A la mañana siguiente me desperté sobresaltada por la alarma del despertador. Una tenue luz entraba por la ventana de mi ático. Probé y la luz había regresado. El Tibidabo y la torre de Collserola se mostraban blancos. El teléfono sonó y corrí a cogerlo, era Hans, mi jefe.

—¿Cómo estás Estela? ¿Alguna novedad? ¿Llegaste bien ayer a casa?

No era propio de Hans hacer tantas preguntas personales, no le interesaba en absoluto la vida de nadie que no fuera la suya propia.

—¿Podrás llegar a la oficina en un par de horas? Tengo que hablar contigo…

En ese momento, me vino a la memoria parte del terror vivido la noche anterior. Sacudí la cabeza para ahuyentar los malos recuerdos. Me duché y me vestí lo más rápido que pude y pedí un taxi. Cuando entré en el despacho de Hans, me esperaba con un papel entre las manos.

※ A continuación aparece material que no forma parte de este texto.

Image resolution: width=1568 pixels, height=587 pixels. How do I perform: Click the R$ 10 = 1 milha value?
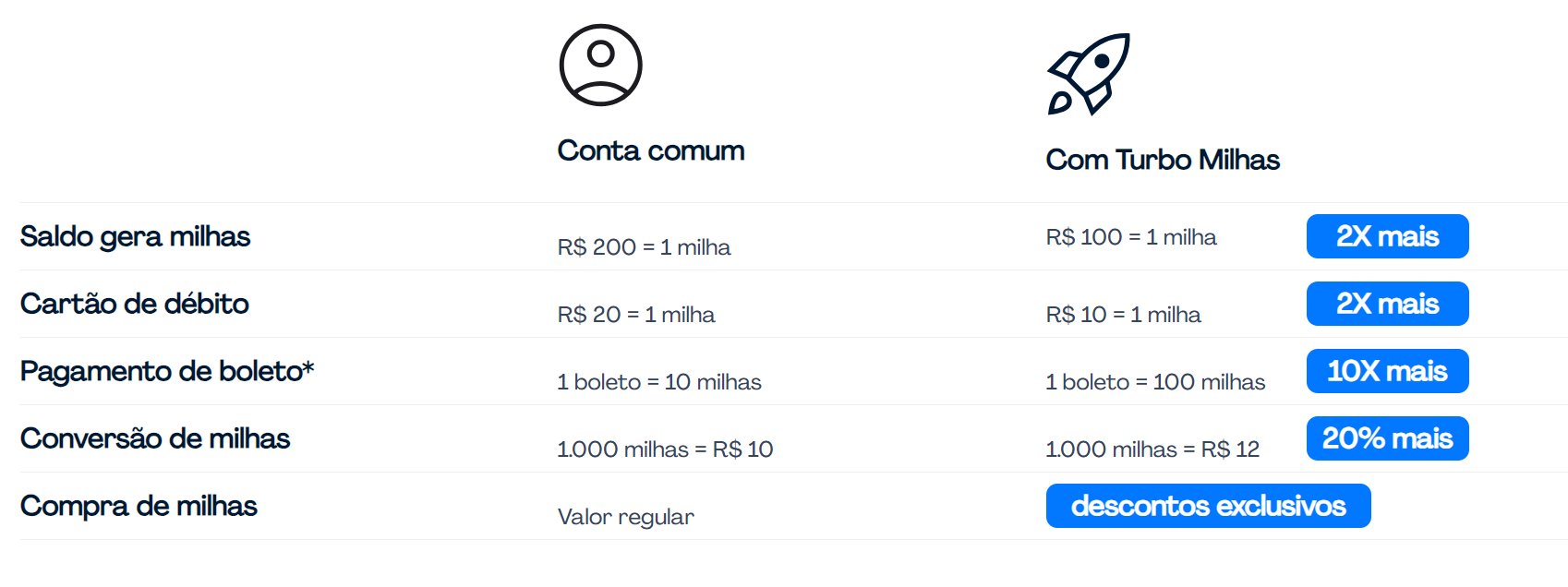click(x=1123, y=315)
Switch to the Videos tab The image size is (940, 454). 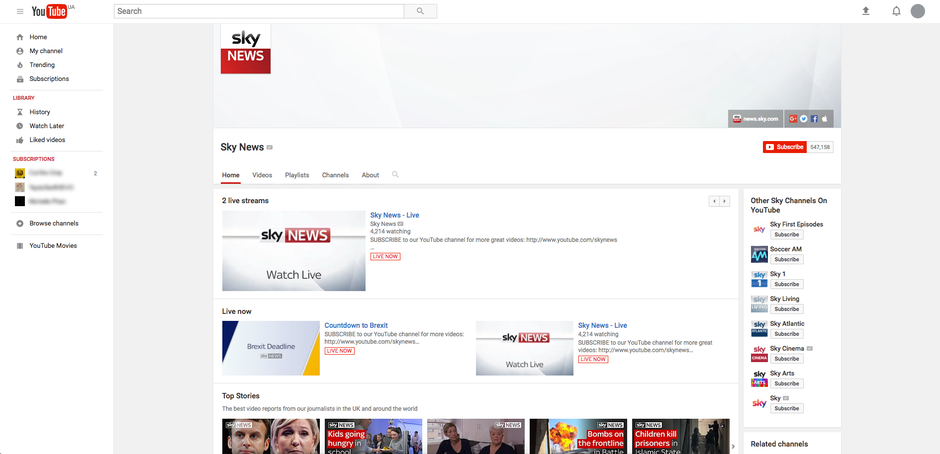262,175

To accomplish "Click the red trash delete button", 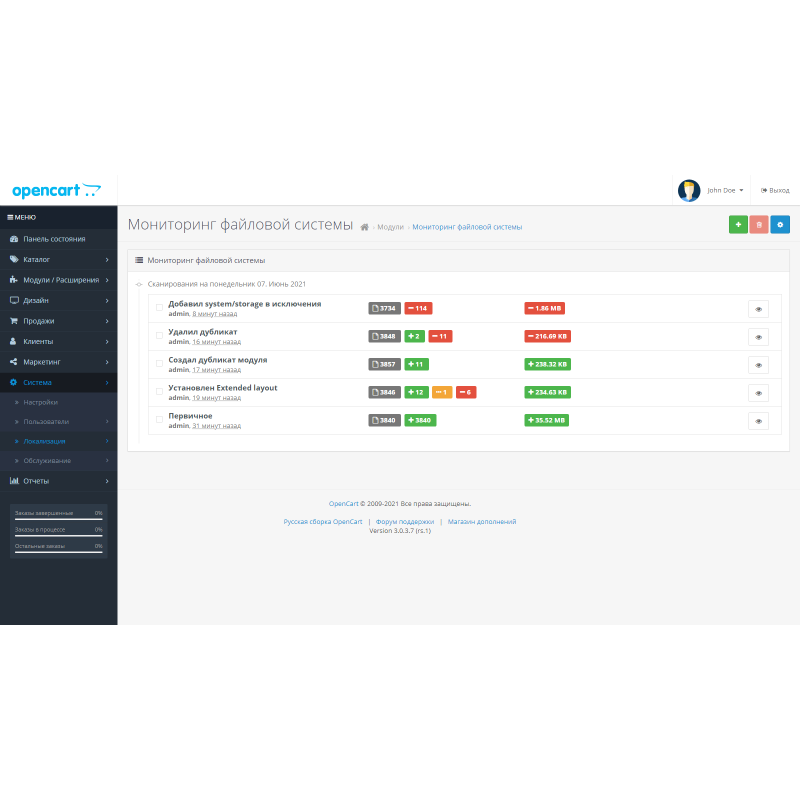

—No quiero alargar más este momento. Lee este comunicado de Recursos Humanos, lo siento. Estás despedida por falta grave.

En aquel momento, me vinieron a la memoria los sabios consejos de Ernesto: “No hay nada más aterrador que el mundo real”, dibujé una mueca imitando una sonrisa, me di la vuelta y salí del despacho. Nunca más volví a ver a Hans.

Hoy me gano la vida modestamente fuera de las multinacionales y no he experimentado personalmente más vivencias extrasensoriales. Eso sí, trabajo en la redacción de una revista local de misterio llamada Sants esotérica.